**Instructions to follow**
Output each record exactly. Leave none out.

^^^^

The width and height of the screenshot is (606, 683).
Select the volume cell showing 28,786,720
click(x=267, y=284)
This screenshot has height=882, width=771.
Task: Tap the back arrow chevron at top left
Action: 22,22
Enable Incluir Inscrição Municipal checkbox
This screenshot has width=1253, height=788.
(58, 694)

^^^^

**Response to the task**
The width and height of the screenshot is (606, 683).
Select the volume cell showing 28,786,720
click(x=267, y=284)
This screenshot has height=882, width=771.
Task: Tap the back arrow chevron at top left
Action: 22,22
Enable Incluir Inscrição Municipal checkbox
This screenshot has width=1253, height=788.
(58, 694)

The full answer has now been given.